L 'acquittement de certains fantassins de base, comme celui des chefs parisiens de la Scientologie, pose quelques problèmes de principe. Pour les premiers, la Cour d'Appel reconnaît " leur incontestable sincérité dans leur croyance, (qui) n'était pas de nature à leur permettre de porter un jugement critique sur les agissements dont ils étaient témoins ". Ils peuvent " faire également figure de victimes " et " ne constituaient que de simples rouages des associations dont ils assuraient le fonctionnement "... " Un doute persiste quant à l'élément moral des infractions d'escroquerie ... " En somme, ces " rouages " ont agi sous l'emprise de la " manipulation mentale " qui les priverait de leur jugement moral.

Mais que penser des vrais coupables, incitateurs de crimes et délits qui restent hors de portée de la Justice, s'ils n'ont pas participé matériellement aux actes incriminés ? La Cour d'Appel a confirmé la relaxe des responsables parisiens de la Scientologie, parce que " les différentes églises de scientologie situées en France... sont constituées sous forme d'associations, indépendantes les unes des autres, n'ayant pas de liens organiques ou hiérarchiques entre elles, chacune dépendant directement de l'église-mère, aux États-Unis, ou de l'organisation avancée de Copenhague " (p. 30). La Cour a reconnu la manipulation mentale dont sont victimes les instigateurs.

Est-on vraiment obligé de croire que les différentes associations scientologues en France (franchisées ou autres) agissent réellement en toute indépendance par rapport à une direction nationale ? Non ; mais la difficulté, c'est qu'il faut le prouver.
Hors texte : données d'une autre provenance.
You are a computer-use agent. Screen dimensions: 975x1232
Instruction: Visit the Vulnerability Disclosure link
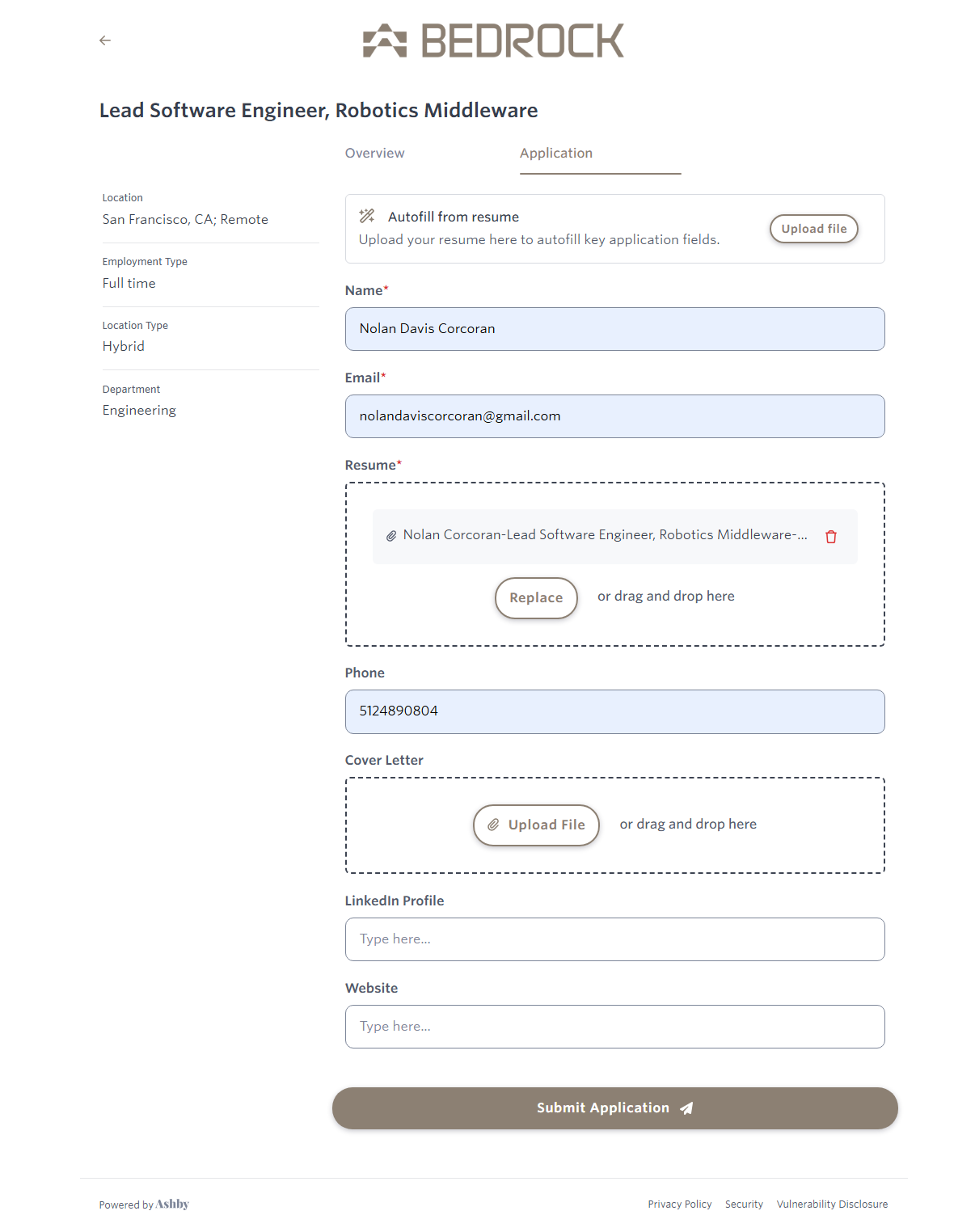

Le fameux OSA (Office of Special Affairs, sorte de service secret de la scientologie) n'a-t-il pas un responsable pour la France ?

Alors, à la limite, on ne pourrait condamner personne, sauf, quelquefois, un petit chef local ? Les grands coupables, incitateurs des crimes et délits, sont bien à l'abri. Les victimes devenues complices, nous ne pouvons avoir pour elles qu'une profonde compassion - et les aider de notre mieux, s'ils reprennent un jour leurs esprits, sans pour autant retrouver tout ce qu'ils ont sacrifié : non seulement leurs biens, leurs familles, mais jusqu'à leur capacité de penser, de juger, et peut-être même d'aimer.

Voir les actes auxquels ils ont contribué condamnés par la Justice de leur pays pourrait peut-être les aider, pour une petite part, à leur ouvrir les yeux ?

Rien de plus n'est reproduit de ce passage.